** Opening DATASET ENTRIES block **

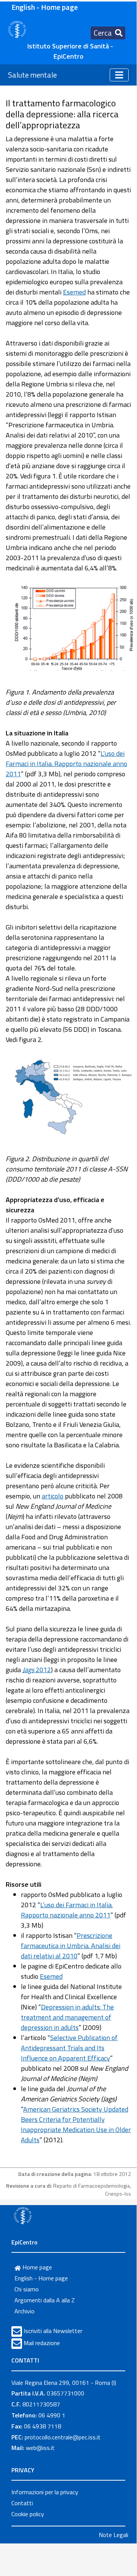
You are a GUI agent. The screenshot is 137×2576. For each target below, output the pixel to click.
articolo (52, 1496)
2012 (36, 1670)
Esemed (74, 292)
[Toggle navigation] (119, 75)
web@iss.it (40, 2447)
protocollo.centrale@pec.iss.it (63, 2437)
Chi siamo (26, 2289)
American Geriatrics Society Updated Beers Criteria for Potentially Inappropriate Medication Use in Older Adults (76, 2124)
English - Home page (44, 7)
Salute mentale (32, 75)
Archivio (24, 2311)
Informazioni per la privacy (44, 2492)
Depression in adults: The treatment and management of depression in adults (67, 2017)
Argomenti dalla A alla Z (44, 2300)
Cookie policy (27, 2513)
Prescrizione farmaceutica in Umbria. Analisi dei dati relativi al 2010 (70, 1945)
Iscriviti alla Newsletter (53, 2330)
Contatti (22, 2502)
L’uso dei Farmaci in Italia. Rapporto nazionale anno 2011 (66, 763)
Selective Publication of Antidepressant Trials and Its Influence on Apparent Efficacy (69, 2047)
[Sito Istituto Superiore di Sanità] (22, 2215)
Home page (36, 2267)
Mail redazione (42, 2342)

** Closing DATASET ENTRIES block **

Set down every entry word for word, but omit the pictures.

• _RESULT_:
You are a GUI agent. The screenshot is 137×2576. For each target below, output the pixel to click.
articolo (52, 1496)
2012 (36, 1670)
Esemed (74, 292)
[Toggle navigation] (119, 75)
web@iss.it (40, 2447)
protocollo.centrale@pec.iss.it (63, 2437)
Chi siamo (26, 2289)
American Geriatrics Society Updated Beers Criteria for Potentially Inappropriate Medication Use in Older Adults (76, 2124)
English - Home page (44, 7)
Salute mentale (32, 75)
Archivio (24, 2311)
Informazioni per la privacy (44, 2492)
Depression in adults: The treatment and management of depression in adults (67, 2017)
Argomenti dalla A alla Z (44, 2300)
Cookie policy (27, 2513)
Prescrizione farmaceutica in Umbria. Analisi dei dati relativi al 2010 (70, 1945)
Iscriviti alla Newsletter (53, 2330)
Contatti (22, 2502)
L’uso dei Farmaci in Italia. Rapporto nazionale anno 2011 (66, 763)
Selective Publication of Antidepressant Trials and Its Influence on Apparent Efficacy (69, 2047)
[Sito Istituto Superiore di Sanità] (22, 2215)
Home page (36, 2267)
Mail redazione (42, 2342)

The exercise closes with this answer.